Task requirements:
What follows are records. Restate all of them word for word.

Items from a data source:
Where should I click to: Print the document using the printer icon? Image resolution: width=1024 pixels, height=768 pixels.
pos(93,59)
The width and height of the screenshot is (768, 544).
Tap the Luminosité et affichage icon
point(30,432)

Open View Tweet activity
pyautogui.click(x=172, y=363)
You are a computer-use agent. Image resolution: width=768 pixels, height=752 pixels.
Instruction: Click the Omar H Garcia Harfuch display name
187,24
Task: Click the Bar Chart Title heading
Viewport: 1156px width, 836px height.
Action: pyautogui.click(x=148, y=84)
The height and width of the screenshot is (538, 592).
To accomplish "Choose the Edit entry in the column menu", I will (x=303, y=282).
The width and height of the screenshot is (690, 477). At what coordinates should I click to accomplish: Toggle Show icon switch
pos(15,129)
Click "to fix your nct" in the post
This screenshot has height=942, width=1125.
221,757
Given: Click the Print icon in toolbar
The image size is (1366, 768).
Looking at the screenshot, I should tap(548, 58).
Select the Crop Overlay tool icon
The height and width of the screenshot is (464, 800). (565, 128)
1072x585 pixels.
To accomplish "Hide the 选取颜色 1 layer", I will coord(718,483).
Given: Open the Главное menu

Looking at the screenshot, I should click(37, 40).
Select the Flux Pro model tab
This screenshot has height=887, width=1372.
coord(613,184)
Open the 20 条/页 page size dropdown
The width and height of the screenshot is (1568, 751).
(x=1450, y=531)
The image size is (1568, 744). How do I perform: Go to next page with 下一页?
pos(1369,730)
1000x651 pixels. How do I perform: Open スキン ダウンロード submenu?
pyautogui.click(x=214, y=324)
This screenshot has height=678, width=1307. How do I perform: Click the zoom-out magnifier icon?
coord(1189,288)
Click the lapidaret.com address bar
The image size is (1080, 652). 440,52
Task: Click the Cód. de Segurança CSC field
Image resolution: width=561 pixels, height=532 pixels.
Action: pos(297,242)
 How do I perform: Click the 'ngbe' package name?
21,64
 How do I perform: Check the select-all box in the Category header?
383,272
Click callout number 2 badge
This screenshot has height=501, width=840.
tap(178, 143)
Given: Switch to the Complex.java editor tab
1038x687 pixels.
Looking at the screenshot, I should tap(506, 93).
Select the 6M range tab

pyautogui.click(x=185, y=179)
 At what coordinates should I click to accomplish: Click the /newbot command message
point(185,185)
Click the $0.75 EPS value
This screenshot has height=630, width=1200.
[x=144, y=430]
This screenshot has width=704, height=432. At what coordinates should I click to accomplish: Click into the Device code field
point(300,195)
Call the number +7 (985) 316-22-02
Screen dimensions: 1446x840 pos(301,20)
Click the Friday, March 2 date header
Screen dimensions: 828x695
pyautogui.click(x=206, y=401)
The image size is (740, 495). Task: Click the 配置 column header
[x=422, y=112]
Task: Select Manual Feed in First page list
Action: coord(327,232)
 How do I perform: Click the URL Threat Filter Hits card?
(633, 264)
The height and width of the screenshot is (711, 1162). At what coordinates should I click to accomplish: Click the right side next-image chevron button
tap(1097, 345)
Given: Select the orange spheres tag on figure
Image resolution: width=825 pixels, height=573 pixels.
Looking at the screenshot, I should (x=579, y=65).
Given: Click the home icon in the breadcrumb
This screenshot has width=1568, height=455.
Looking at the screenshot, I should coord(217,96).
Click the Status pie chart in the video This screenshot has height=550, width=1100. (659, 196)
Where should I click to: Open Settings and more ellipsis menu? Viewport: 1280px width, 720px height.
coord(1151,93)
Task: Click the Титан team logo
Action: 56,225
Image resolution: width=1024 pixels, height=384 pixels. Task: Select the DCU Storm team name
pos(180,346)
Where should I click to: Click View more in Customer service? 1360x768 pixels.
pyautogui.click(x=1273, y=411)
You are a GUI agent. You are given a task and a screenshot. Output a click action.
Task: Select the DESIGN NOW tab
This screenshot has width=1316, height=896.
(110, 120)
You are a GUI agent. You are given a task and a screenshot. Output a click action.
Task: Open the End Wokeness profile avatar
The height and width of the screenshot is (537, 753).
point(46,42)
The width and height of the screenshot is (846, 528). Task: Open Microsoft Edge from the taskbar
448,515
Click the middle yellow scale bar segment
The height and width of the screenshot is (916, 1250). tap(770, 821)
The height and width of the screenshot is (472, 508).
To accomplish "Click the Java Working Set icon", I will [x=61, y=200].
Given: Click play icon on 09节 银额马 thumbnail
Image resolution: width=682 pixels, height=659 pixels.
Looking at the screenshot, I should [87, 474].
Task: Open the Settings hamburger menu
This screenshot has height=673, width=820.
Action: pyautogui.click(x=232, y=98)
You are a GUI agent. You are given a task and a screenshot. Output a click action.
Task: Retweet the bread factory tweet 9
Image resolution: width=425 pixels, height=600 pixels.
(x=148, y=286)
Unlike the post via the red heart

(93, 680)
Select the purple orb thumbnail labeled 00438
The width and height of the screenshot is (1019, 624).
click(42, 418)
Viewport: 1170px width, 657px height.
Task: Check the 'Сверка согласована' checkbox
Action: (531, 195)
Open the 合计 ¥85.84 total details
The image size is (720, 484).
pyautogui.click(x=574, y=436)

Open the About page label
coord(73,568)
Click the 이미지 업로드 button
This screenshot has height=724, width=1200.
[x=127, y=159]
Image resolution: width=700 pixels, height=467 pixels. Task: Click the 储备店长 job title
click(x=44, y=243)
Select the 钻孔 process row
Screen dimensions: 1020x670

Solved problem:
Where should I click to: Print the document using the printer icon? Image resolution: width=1024 pixels, height=768 pixels.
pos(93,59)
The width and height of the screenshot is (768, 544).
Tap the Luminosité et affichage icon
point(30,432)

Open View Tweet activity
pyautogui.click(x=172, y=363)
You are a computer-use agent. Image resolution: width=768 pixels, height=752 pixels.
Instruction: Click the Omar H Garcia Harfuch display name
187,24
Task: Click the Bar Chart Title heading
Viewport: 1156px width, 836px height.
Action: pyautogui.click(x=148, y=84)
The height and width of the screenshot is (538, 592).
To accomplish "Choose the Edit entry in the column menu", I will (x=303, y=282).
The width and height of the screenshot is (690, 477). At what coordinates should I click to accomplish: Toggle Show icon switch
pos(15,129)
Click "to fix your nct" in the post
This screenshot has height=942, width=1125.
221,757
Given: Click the Print icon in toolbar
The image size is (1366, 768).
Looking at the screenshot, I should tap(548, 58).
Select the Crop Overlay tool icon
The height and width of the screenshot is (464, 800). (565, 128)
1072x585 pixels.
To accomplish "Hide the 选取颜色 1 layer", I will coord(718,483).
Given: Open the Главное menu

Looking at the screenshot, I should click(37, 40).
Select the Flux Pro model tab
This screenshot has height=887, width=1372.
coord(613,184)
Open the 20 条/页 page size dropdown
The width and height of the screenshot is (1568, 751).
(x=1450, y=531)
The image size is (1568, 744). How do I perform: Go to next page with 下一页?
pos(1369,730)
1000x651 pixels. How do I perform: Open スキン ダウンロード submenu?
pyautogui.click(x=214, y=324)
This screenshot has height=678, width=1307. How do I perform: Click the zoom-out magnifier icon?
coord(1189,288)
Click the lapidaret.com address bar
The image size is (1080, 652). 440,52
Task: Click the Cód. de Segurança CSC field
Image resolution: width=561 pixels, height=532 pixels.
Action: pos(297,242)
 How do I perform: Click the 'ngbe' package name?
21,64
 How do I perform: Check the select-all box in the Category header?
383,272
Click callout number 2 badge
This screenshot has height=501, width=840.
tap(178, 143)
Given: Switch to the Complex.java editor tab
1038x687 pixels.
Looking at the screenshot, I should tap(506, 93).
Select the 6M range tab

pyautogui.click(x=185, y=179)
 At what coordinates should I click to accomplish: Click the /newbot command message
point(185,185)
Click the $0.75 EPS value
This screenshot has height=630, width=1200.
[x=144, y=430]
This screenshot has width=704, height=432. At what coordinates should I click to accomplish: Click into the Device code field
point(300,195)
Call the number +7 (985) 316-22-02
Screen dimensions: 1446x840 pos(301,20)
Click the Friday, March 2 date header
Screen dimensions: 828x695
pyautogui.click(x=206, y=401)
The image size is (740, 495). Task: Click the 配置 column header
[x=422, y=112]
Task: Select Manual Feed in First page list
Action: coord(327,232)
 How do I perform: Click the URL Threat Filter Hits card?
(633, 264)
The height and width of the screenshot is (711, 1162). At what coordinates should I click to accomplish: Click the right side next-image chevron button
tap(1097, 345)
Given: Select the orange spheres tag on figure
Image resolution: width=825 pixels, height=573 pixels.
Looking at the screenshot, I should (x=579, y=65).
Given: Click the home icon in the breadcrumb
This screenshot has width=1568, height=455.
Looking at the screenshot, I should coord(217,96).
Click the Status pie chart in the video This screenshot has height=550, width=1100. (659, 196)
Where should I click to: Open Settings and more ellipsis menu? Viewport: 1280px width, 720px height.
coord(1151,93)
Task: Click the Титан team logo
Action: 56,225
Image resolution: width=1024 pixels, height=384 pixels. Task: Select the DCU Storm team name
pos(180,346)
Where should I click to: Click View more in Customer service? 1360x768 pixels.
pyautogui.click(x=1273, y=411)
You are a GUI agent. You are given a task and a screenshot. Output a click action.
Task: Select the DESIGN NOW tab
This screenshot has width=1316, height=896.
(110, 120)
You are a GUI agent. You are given a task and a screenshot. Output a click action.
Task: Open the End Wokeness profile avatar
The height and width of the screenshot is (537, 753).
point(46,42)
The width and height of the screenshot is (846, 528). Task: Open Microsoft Edge from the taskbar
448,515
Click the middle yellow scale bar segment
The height and width of the screenshot is (916, 1250). tap(770, 821)
The height and width of the screenshot is (472, 508).
To accomplish "Click the Java Working Set icon", I will [x=61, y=200].
Given: Click play icon on 09节 银额马 thumbnail
Image resolution: width=682 pixels, height=659 pixels.
Looking at the screenshot, I should [87, 474].
Task: Open the Settings hamburger menu
This screenshot has height=673, width=820.
Action: pyautogui.click(x=232, y=98)
You are a GUI agent. You are given a task and a screenshot. Output a click action.
Task: Retweet the bread factory tweet 9
Image resolution: width=425 pixels, height=600 pixels.
(x=148, y=286)
Unlike the post via the red heart

(93, 680)
Select the purple orb thumbnail labeled 00438
The width and height of the screenshot is (1019, 624).
click(42, 418)
Viewport: 1170px width, 657px height.
Task: Check the 'Сверка согласована' checkbox
Action: (531, 195)
Open the 合计 ¥85.84 total details
The image size is (720, 484).
pyautogui.click(x=574, y=436)

Open the About page label
coord(73,568)
Click the 이미지 업로드 button
This screenshot has height=724, width=1200.
[x=127, y=159]
Image resolution: width=700 pixels, height=467 pixels. Task: Click the 储备店长 job title
click(x=44, y=243)
Select the 钻孔 process row
Screen dimensions: 1020x670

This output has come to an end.